§ WHAT TO DO
Provide a verbatim copy of the data below.

□ □ □ □ □ □ □

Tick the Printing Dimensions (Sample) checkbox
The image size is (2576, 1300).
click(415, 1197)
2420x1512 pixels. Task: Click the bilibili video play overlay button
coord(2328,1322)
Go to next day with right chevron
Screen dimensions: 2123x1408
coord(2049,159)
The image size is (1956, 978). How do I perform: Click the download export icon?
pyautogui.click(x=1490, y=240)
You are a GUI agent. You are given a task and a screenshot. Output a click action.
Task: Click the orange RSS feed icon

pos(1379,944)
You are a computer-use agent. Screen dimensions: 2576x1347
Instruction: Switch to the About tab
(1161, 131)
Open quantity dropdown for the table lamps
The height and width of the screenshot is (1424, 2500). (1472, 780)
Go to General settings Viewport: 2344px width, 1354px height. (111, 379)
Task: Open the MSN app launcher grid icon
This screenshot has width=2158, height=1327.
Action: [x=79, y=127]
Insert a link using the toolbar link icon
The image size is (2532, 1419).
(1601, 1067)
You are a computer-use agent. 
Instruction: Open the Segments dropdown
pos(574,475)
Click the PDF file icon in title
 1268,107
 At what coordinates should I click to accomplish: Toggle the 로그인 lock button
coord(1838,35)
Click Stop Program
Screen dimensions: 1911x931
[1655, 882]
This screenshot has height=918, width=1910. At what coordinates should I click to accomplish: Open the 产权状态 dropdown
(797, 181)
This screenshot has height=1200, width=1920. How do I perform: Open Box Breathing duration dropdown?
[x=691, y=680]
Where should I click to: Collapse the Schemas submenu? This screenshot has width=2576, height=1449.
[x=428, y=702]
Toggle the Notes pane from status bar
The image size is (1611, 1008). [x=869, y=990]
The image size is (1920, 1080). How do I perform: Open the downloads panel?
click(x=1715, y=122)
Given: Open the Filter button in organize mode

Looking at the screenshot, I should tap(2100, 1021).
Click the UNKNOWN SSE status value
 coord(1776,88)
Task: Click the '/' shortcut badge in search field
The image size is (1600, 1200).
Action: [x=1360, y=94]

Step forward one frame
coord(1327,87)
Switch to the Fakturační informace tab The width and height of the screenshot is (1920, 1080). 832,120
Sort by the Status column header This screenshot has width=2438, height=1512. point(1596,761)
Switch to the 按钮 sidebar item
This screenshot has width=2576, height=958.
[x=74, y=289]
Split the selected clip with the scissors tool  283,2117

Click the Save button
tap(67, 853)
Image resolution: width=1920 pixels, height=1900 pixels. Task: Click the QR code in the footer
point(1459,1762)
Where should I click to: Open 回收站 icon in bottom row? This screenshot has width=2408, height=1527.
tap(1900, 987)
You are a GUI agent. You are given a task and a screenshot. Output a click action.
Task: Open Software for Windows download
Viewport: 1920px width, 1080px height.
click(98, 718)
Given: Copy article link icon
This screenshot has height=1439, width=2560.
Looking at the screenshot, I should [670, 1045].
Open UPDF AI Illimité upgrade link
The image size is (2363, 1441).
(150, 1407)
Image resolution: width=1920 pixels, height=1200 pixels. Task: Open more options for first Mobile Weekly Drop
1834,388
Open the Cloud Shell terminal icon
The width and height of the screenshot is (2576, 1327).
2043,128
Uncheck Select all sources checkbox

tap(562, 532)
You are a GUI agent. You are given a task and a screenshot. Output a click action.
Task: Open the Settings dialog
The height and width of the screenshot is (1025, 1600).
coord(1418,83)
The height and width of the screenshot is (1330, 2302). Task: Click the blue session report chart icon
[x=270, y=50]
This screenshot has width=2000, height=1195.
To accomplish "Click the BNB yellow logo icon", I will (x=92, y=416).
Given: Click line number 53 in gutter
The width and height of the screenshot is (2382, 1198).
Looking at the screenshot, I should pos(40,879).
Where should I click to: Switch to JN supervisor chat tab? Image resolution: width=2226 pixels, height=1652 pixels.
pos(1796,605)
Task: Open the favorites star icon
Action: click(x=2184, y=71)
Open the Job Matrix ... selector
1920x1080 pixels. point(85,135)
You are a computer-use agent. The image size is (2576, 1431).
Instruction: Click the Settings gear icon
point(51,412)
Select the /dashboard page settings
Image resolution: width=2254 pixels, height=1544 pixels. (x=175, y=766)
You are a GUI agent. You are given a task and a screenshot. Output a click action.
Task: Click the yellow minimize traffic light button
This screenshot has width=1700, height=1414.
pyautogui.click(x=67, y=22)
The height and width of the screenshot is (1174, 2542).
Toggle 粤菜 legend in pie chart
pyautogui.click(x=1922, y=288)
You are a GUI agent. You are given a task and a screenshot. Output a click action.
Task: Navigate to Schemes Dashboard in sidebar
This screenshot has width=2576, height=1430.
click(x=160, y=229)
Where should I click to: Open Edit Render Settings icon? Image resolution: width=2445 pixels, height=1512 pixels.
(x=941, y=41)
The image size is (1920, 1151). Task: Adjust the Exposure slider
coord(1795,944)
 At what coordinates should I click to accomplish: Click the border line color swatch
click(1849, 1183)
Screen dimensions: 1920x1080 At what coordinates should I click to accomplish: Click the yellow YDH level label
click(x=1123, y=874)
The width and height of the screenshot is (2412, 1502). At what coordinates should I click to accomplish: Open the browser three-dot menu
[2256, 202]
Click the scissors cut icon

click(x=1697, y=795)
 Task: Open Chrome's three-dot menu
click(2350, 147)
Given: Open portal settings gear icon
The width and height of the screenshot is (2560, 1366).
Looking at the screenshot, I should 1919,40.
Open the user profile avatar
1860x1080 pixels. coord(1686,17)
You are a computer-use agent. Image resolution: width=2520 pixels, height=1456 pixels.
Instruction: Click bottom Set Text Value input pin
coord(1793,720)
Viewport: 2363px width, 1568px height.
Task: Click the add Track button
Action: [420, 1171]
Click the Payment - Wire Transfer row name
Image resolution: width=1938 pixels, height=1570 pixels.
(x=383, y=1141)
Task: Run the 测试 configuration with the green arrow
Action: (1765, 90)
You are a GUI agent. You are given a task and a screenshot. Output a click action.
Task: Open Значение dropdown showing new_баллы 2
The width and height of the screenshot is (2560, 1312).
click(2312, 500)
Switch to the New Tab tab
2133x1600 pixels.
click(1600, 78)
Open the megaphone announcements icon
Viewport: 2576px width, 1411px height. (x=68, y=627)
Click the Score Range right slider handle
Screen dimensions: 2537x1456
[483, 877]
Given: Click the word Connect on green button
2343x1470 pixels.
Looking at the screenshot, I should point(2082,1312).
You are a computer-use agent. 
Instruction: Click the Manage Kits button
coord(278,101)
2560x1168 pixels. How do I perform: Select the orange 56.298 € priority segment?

□ □ □ □ □ □ □

§ OUTPUT OF THE TASK
Tick the Printing Dimensions (Sample) checkbox
The image size is (2576, 1300).
click(415, 1197)
2420x1512 pixels. Task: Click the bilibili video play overlay button
coord(2328,1322)
Go to next day with right chevron
Screen dimensions: 2123x1408
coord(2049,159)
The image size is (1956, 978). How do I perform: Click the download export icon?
pyautogui.click(x=1490, y=240)
You are a GUI agent. You are given a task and a screenshot. Output a click action.
Task: Click the orange RSS feed icon

pos(1379,944)
You are a computer-use agent. Screen dimensions: 2576x1347
Instruction: Switch to the About tab
(1161, 131)
Open quantity dropdown for the table lamps
The height and width of the screenshot is (1424, 2500). (1472, 780)
Go to General settings Viewport: 2344px width, 1354px height. (111, 379)
Task: Open the MSN app launcher grid icon
This screenshot has width=2158, height=1327.
Action: [x=79, y=127]
Insert a link using the toolbar link icon
The image size is (2532, 1419).
(1601, 1067)
You are a computer-use agent. 
Instruction: Open the Segments dropdown
pos(574,475)
Click the PDF file icon in title
 1268,107
 At what coordinates should I click to accomplish: Toggle the 로그인 lock button
coord(1838,35)
Click Stop Program
Screen dimensions: 1911x931
[1655, 882]
This screenshot has height=918, width=1910. At what coordinates should I click to accomplish: Open the 产权状态 dropdown
(797, 181)
This screenshot has height=1200, width=1920. How do I perform: Open Box Breathing duration dropdown?
[x=691, y=680]
Where should I click to: Collapse the Schemas submenu? This screenshot has width=2576, height=1449.
[x=428, y=702]
Toggle the Notes pane from status bar
The image size is (1611, 1008). [x=869, y=990]
The image size is (1920, 1080). How do I perform: Open the downloads panel?
click(x=1715, y=122)
Given: Open the Filter button in organize mode

Looking at the screenshot, I should tap(2100, 1021).
Click the UNKNOWN SSE status value
 coord(1776,88)
Task: Click the '/' shortcut badge in search field
The image size is (1600, 1200).
Action: [x=1360, y=94]

Step forward one frame
coord(1327,87)
Switch to the Fakturační informace tab The width and height of the screenshot is (1920, 1080). 832,120
Sort by the Status column header This screenshot has width=2438, height=1512. point(1596,761)
Switch to the 按钮 sidebar item
This screenshot has width=2576, height=958.
[x=74, y=289]
Split the selected clip with the scissors tool  283,2117

Click the Save button
tap(67, 853)
Image resolution: width=1920 pixels, height=1900 pixels. Task: Click the QR code in the footer
point(1459,1762)
Where should I click to: Open 回收站 icon in bottom row? This screenshot has width=2408, height=1527.
tap(1900, 987)
You are a GUI agent. You are given a task and a screenshot. Output a click action.
Task: Open Software for Windows download
Viewport: 1920px width, 1080px height.
click(98, 718)
Given: Copy article link icon
This screenshot has height=1439, width=2560.
Looking at the screenshot, I should [670, 1045].
Open UPDF AI Illimité upgrade link
The image size is (2363, 1441).
(150, 1407)
Image resolution: width=1920 pixels, height=1200 pixels. Task: Open more options for first Mobile Weekly Drop
1834,388
Open the Cloud Shell terminal icon
The width and height of the screenshot is (2576, 1327).
2043,128
Uncheck Select all sources checkbox

tap(562, 532)
You are a GUI agent. You are given a task and a screenshot. Output a click action.
Task: Open the Settings dialog
The height and width of the screenshot is (1025, 1600).
coord(1418,83)
The height and width of the screenshot is (1330, 2302). Task: Click the blue session report chart icon
[x=270, y=50]
This screenshot has width=2000, height=1195.
To accomplish "Click the BNB yellow logo icon", I will (x=92, y=416).
Given: Click line number 53 in gutter
The width and height of the screenshot is (2382, 1198).
Looking at the screenshot, I should pos(40,879).
Where should I click to: Switch to JN supervisor chat tab? Image resolution: width=2226 pixels, height=1652 pixels.
pos(1796,605)
Task: Open the favorites star icon
Action: click(x=2184, y=71)
Open the Job Matrix ... selector
1920x1080 pixels. point(85,135)
You are a computer-use agent. The image size is (2576, 1431).
Instruction: Click the Settings gear icon
point(51,412)
Select the /dashboard page settings
Image resolution: width=2254 pixels, height=1544 pixels. (x=175, y=766)
You are a GUI agent. You are given a task and a screenshot. Output a click action.
Task: Click the yellow minimize traffic light button
This screenshot has width=1700, height=1414.
pyautogui.click(x=67, y=22)
The height and width of the screenshot is (1174, 2542).
Toggle 粤菜 legend in pie chart
pyautogui.click(x=1922, y=288)
You are a GUI agent. You are given a task and a screenshot. Output a click action.
Task: Navigate to Schemes Dashboard in sidebar
This screenshot has width=2576, height=1430.
click(x=160, y=229)
Where should I click to: Open Edit Render Settings icon? Image resolution: width=2445 pixels, height=1512 pixels.
(x=941, y=41)
The image size is (1920, 1151). Task: Adjust the Exposure slider
coord(1795,944)
 At what coordinates should I click to accomplish: Click the border line color swatch
click(1849, 1183)
Screen dimensions: 1920x1080 At what coordinates should I click to accomplish: Click the yellow YDH level label
click(x=1123, y=874)
The width and height of the screenshot is (2412, 1502). At what coordinates should I click to accomplish: Open the browser three-dot menu
[2256, 202]
Click the scissors cut icon

click(x=1697, y=795)
 Task: Open Chrome's three-dot menu
click(2350, 147)
Given: Open portal settings gear icon
The width and height of the screenshot is (2560, 1366).
Looking at the screenshot, I should 1919,40.
Open the user profile avatar
1860x1080 pixels. coord(1686,17)
You are a computer-use agent. Image resolution: width=2520 pixels, height=1456 pixels.
Instruction: Click bottom Set Text Value input pin
coord(1793,720)
Viewport: 2363px width, 1568px height.
Task: Click the add Track button
Action: [420, 1171]
Click the Payment - Wire Transfer row name
Image resolution: width=1938 pixels, height=1570 pixels.
(x=383, y=1141)
Task: Run the 测试 configuration with the green arrow
Action: (1765, 90)
You are a GUI agent. You are given a task and a screenshot. Output a click action.
Task: Open Значение dropdown showing new_баллы 2
The width and height of the screenshot is (2560, 1312).
click(2312, 500)
Switch to the New Tab tab
2133x1600 pixels.
click(1600, 78)
Open the megaphone announcements icon
Viewport: 2576px width, 1411px height. (x=68, y=627)
Click the Score Range right slider handle
Screen dimensions: 2537x1456
[483, 877]
Given: Click the word Connect on green button
2343x1470 pixels.
Looking at the screenshot, I should point(2082,1312).
You are a computer-use agent. 
Instruction: Click the Manage Kits button
coord(278,101)
2560x1168 pixels. How do I perform: Select the orange 56.298 € priority segment?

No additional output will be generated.